== Source passage ==

La Fille du Régiment
Damrau, Florez, Palmer, Te Kanawa / Armiliato (February)
If you want to hear this Donizetti piece again, the singing here's bound to be good. Dame Kiri is in a non-singing role, however.

La Boheme
Netrebko, Beczala, Cabell, Finley / Armiliato (February-March)
Netrebko, Beczala, Swenson, Petean / Armiliato (March)
Will get a lot more press than this season's revival, but won't necessarily be as good. The role of Mimi suits Netrebko's current voice, though.

Attila (new Pierre Audi production)
Abdrazakov, Urmana, Vargas, Alvarez / Muti (February-March)
Abdrazakov, Urmana, Vargas, Alvarez / Armiliato (March)
This is not only conductor Riccardo Muti's Metropolitan Opera debut but the house premiere of this Verdi rarity. Don't miss it, and buy your tickets to Muti's performances early. Intense young tenor Russell Thomas has one performance (March 19) in place of Ramon Vargas -- both should be interesting.

The Nose (new William Kentridge production)

===

**Your task:** Write out the part of the opera season preview starting with "La Fille du" and going on through "Pierre Audi production)", word for word. The listing has nothing to do with what you are asked here.

== Supplied material ==

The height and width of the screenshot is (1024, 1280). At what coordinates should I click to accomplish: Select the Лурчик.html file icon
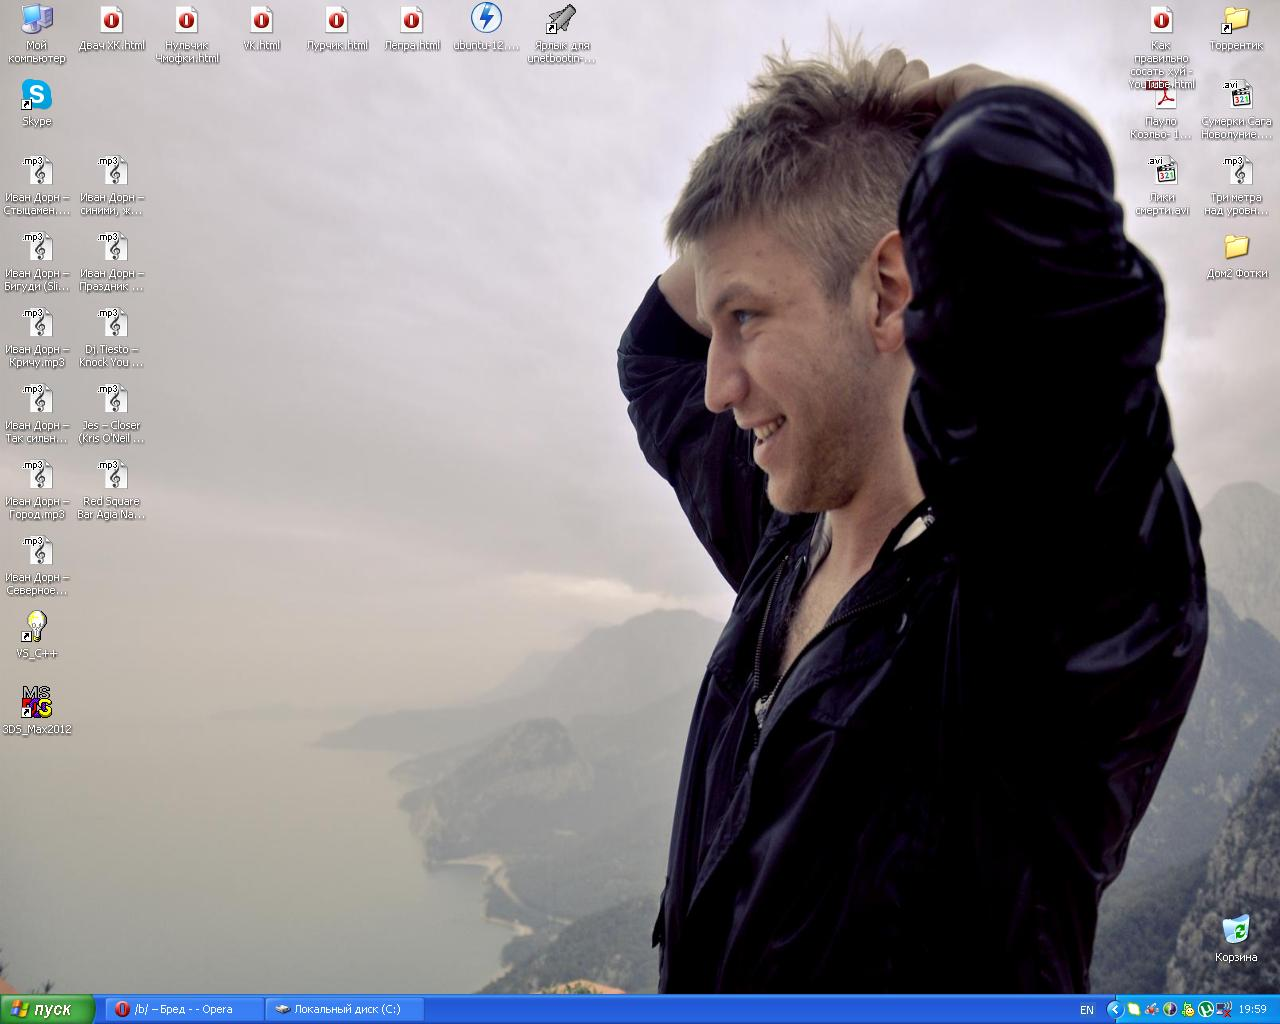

===

**Reply to the task:**
La Fille du Régiment
Damrau, Florez, Palmer, Te Kanawa / Armiliato (February)
If you want to hear this Donizetti piece again, the singing here's bound to be good. Dame Kiri is in a non-singing role, however.

La Boheme
Netrebko, Beczala, Cabell, Finley / Armiliato (February-March)
Netrebko, Beczala, Swenson, Petean / Armiliato (March)
Will get a lot more press than this season's revival, but won't necessarily be as good. The role of Mimi suits Netrebko's current voice, though.

Attila (new Pierre Audi production)